== Problem requirements ==
Please copy out the material word for word, starting at its first line and ending after the line that contains "Open OUR SERVICES".

== Materials provided ==
◇ ◇ ◇
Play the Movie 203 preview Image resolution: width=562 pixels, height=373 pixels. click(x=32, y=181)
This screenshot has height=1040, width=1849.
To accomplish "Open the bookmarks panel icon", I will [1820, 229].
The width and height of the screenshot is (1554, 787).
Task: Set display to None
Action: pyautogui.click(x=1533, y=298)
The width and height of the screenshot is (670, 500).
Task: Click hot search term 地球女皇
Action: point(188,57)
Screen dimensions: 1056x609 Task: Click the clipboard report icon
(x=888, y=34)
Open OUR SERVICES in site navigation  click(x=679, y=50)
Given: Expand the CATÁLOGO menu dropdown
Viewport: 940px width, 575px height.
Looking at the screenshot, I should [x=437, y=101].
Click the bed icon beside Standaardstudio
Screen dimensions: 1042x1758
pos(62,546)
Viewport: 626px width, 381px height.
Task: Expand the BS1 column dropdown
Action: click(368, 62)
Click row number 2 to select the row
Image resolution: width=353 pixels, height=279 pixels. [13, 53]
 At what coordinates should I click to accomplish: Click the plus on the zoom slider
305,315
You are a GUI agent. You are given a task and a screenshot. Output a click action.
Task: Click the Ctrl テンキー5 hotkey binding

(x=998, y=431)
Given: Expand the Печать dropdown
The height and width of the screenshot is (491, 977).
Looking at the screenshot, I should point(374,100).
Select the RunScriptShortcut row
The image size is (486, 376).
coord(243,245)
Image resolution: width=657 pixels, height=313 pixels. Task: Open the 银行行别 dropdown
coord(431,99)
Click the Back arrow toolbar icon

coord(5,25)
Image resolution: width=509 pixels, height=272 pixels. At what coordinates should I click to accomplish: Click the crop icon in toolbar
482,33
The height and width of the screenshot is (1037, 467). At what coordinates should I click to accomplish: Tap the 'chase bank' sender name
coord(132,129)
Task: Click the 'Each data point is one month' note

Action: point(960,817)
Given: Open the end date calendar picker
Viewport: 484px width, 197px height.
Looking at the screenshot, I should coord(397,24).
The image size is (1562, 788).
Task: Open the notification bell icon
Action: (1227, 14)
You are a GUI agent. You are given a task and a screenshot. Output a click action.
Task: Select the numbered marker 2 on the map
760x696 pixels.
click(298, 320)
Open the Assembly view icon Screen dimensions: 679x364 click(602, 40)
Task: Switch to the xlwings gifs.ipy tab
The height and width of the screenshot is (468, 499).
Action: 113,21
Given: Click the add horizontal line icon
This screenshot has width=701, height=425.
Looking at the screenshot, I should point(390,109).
◇ ◇ ◇
== Finished task ==
Play the Movie 203 preview Image resolution: width=562 pixels, height=373 pixels. click(x=32, y=181)
This screenshot has height=1040, width=1849.
To accomplish "Open the bookmarks panel icon", I will [1820, 229].
The width and height of the screenshot is (1554, 787).
Task: Set display to None
Action: pyautogui.click(x=1533, y=298)
The width and height of the screenshot is (670, 500).
Task: Click hot search term 地球女皇
Action: point(188,57)
Screen dimensions: 1056x609 Task: Click the clipboard report icon
(x=888, y=34)
Open OUR SERVICES in site navigation  click(x=679, y=50)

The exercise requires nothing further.